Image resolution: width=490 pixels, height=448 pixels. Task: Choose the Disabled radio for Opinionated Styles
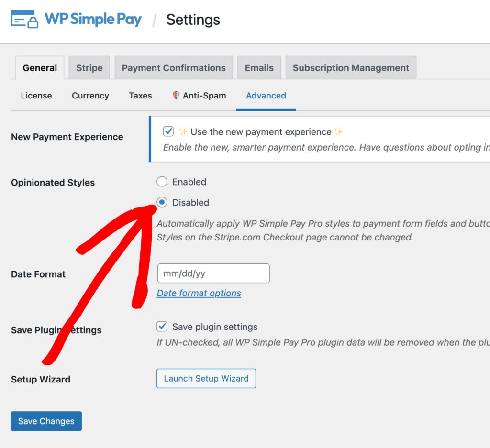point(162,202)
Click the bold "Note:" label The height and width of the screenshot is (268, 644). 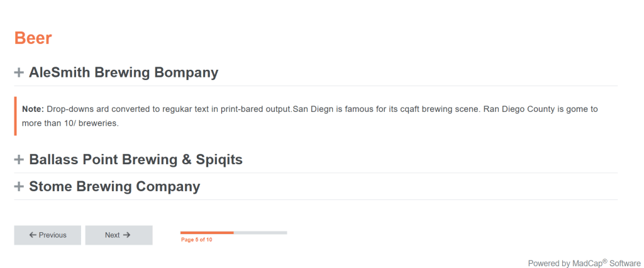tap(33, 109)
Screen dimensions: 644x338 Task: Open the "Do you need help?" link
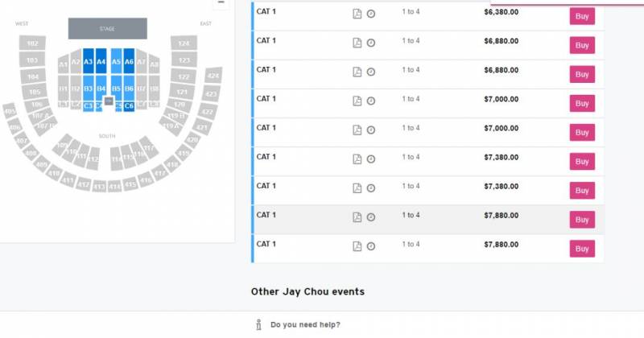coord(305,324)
* * * *
**Work to be completed**
Repeat exactly the lines above, from the line containing "Screen dimensions: 644x338" through the last line of the records, inclusive; omit any pictures.

**Problem solution**
Screen dimensions: 644x338 Task: Open the "Do you need help?" link
coord(305,324)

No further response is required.